I don’t want to go to your gender segregated baby shower not because of the silly games where I have to pretend I give a shit about the color of your baby room, or because I have to listen to everyone tell me 2014 will be the year I find a husband, or because everyone looks at me quixotically when I ask where the beer is, and it’s not even because if it’s a girl you insist everything be pink and you’ve already bought her her first barbie doll.
It’s because separating myself by gender has never been my choice, and now I can choose. I can say yes I will go to this strip club because I like the buffet, cheap drinks and I don’t mind a woman dancing if that’s what she wants to do. Where I can say, you know what? I would rather not wear heels to work anymore because heels shouldn’t be a part of my dress code for having a vagina. Where I can say most of my time goes to work instead of dating and there’s nothing wrong with that. I’m happy.

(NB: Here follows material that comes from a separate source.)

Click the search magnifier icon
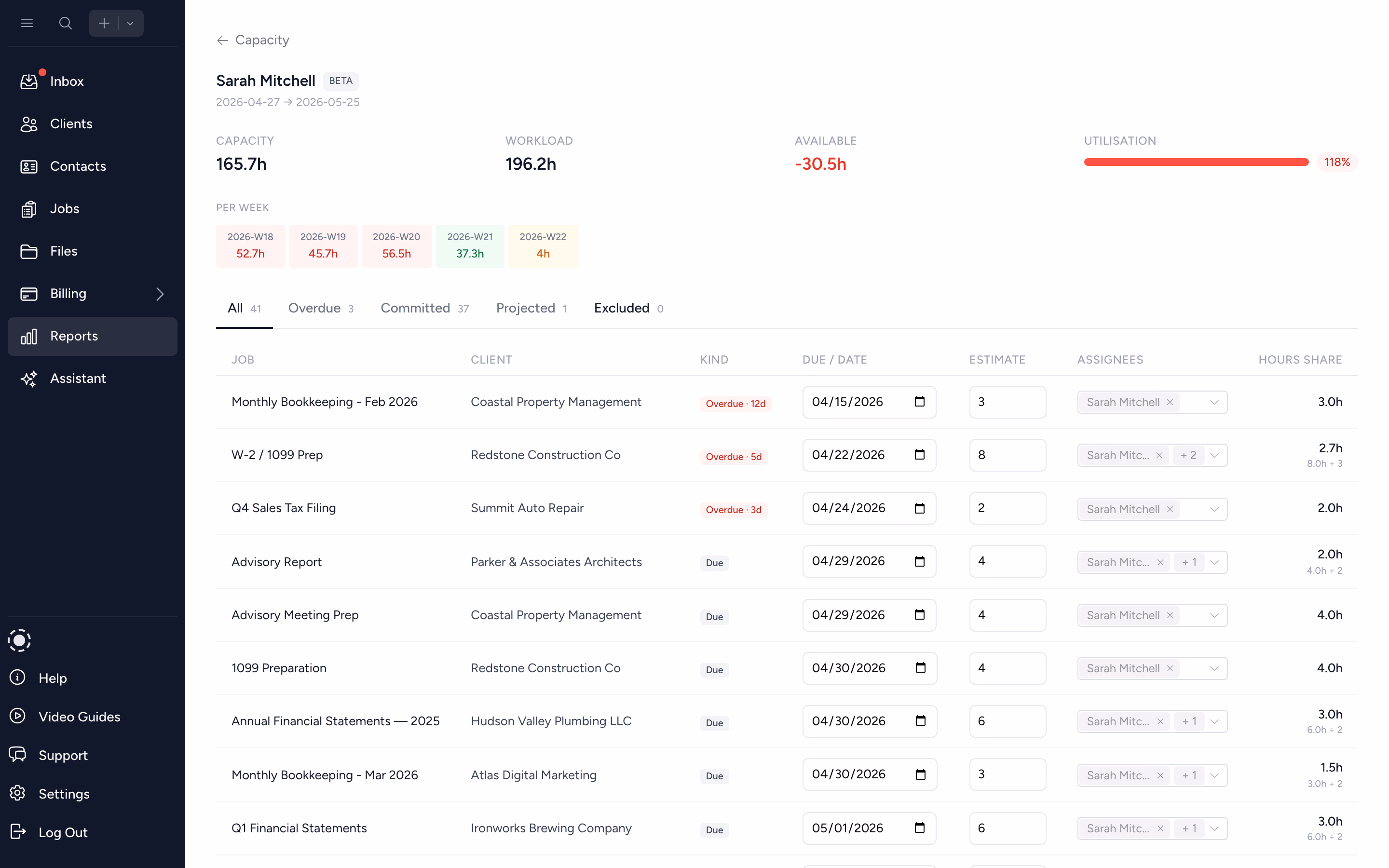This screenshot has width=1389, height=868. pos(66,24)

It’s because woman stuff and man stuff don’t really mean anything to me anymore and so I wouldn’t even know what to do during woman time at your party.
It’s because when I was 18 and I told people I wanted to be a doctor, they said, “Maybe you should try something easier, Mija.” Because I was woman, because I was supposed to get married and have babies and have my own gender segregated baby shower. Because no one thought that maybe a life that didn’t include any of those things would still be really great for me. Because no one thought that I could possibly be different from all of the other little girls and their pink-clad barbie dolls.
But I don’t hate you and I don’t hate your unborn baby and maybe I wouldn’t hate your gender segregated baby shower. I guess I just want to give him or her a chance at a choice. And I don’t know that boycotting your baby shower can accomplish that. I don’t know that writing this will accomplish that.
I just wanted to tell you why I didn’t want to go.